No boyfriends for my children

Will and I were just talking about how we want our kids to stand up for themselves.  We’ve been referring to Wildling as the honey badger, as in ‘honey badger don’t give a shit’.  She doesn’t care what others think of her, she just does her own thing and is happy about it.

When I was in first grade, I had my first boyfriend.  Not my first love, not my first kiss (that would be creepy).  My first boyfriend.  But I was six, so I didn’t really understand the concept, all I knew was I had a boyfriend and I was profoundly uncomfortable with that.  His name was something like Jon.  And one day he told me he liked me and asked me to be his girlfriend.  I was six, and not great with people, and I didn’t realize that saying ‘No’ was an option, so I became his girlfriend.  Then he started righting me notes that said things like ‘I love you very very (insert very 100 more times) much’.  And even though I didn’t love him or have any feelings whatsoever for him, I played my societal role and responded with the same kind of notes.  I remember that even at that young age I felt really silly and kind of uncomfortable doing that.  

My parents and teachers seemed to think it was cute.  Look, they’re boyfriend and girlfriend. Isn’t that adorable? So cute!  No, no it wasn’t. It was terrible.  I had to invite him to my birthday parties.  My parents took me to watch some of his football games (not real football, I assume it was just touch football, or whatever version of it that was played by six-year-olds).  But because my parents and teachers encouraged it, I felt obligated to consider myself this little boy’s girlfriend and write him love notes in response to the ones he sent me.  In third grade, when we were in different classes and had grown apart, he broke up with me.  I didn’t care, I felt relieved.  And at the time I couldn’t understand why people expected me to feel sad and cry.  I was eight.  Eight! That’s far too young to be emotionally attached, far too young to have a ‘boyfriend’ or even really understand what that means.  
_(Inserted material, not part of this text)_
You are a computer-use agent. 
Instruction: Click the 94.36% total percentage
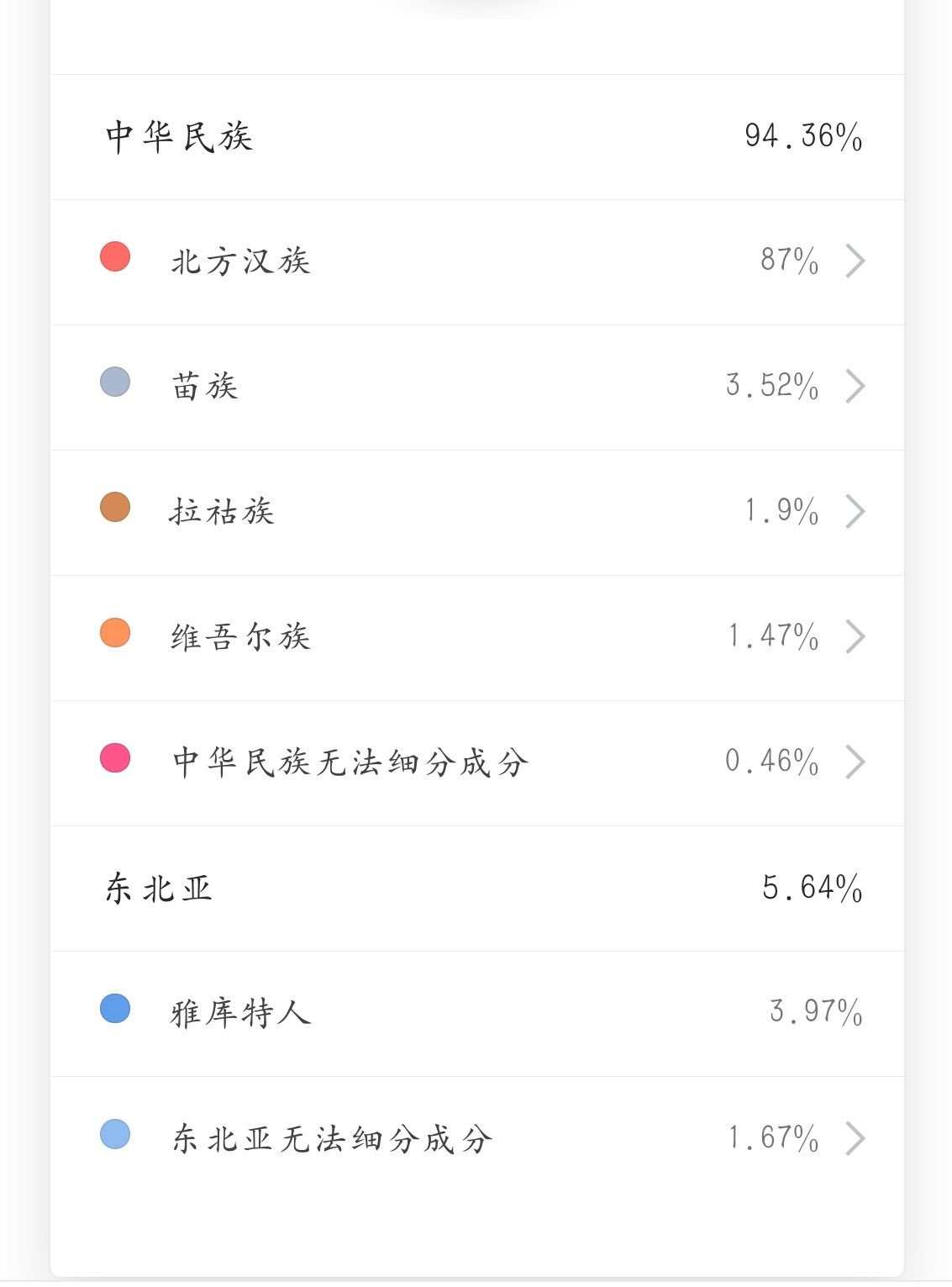[803, 136]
I don’t want Mellow and Wildling to ever feel like they have to be in a pseudo-relationship with someone like that.  I don’t want them to ever feel that they have an obligation to someone just because that someone likes them.  I want to teach them that if a boy (or girl, I’m open minded) likes you, you don’t owe them anything for it.  Someone else’s desires don’t create an obligation on you.  When a little boy writes them notes professing love, I don’t want them to feel trapped into saying it back.  

I don’t understand why some adults encourage boyfriend/girlfriend type relationships in young children.  I assume the same grownups that encourage it are the ones who point out a smiling baby trying to interact with them and say ‘look! That baby is flirting!’  Babies don’t flirt.  And it isn’t cute or adorable to try to impose dating relationships on children.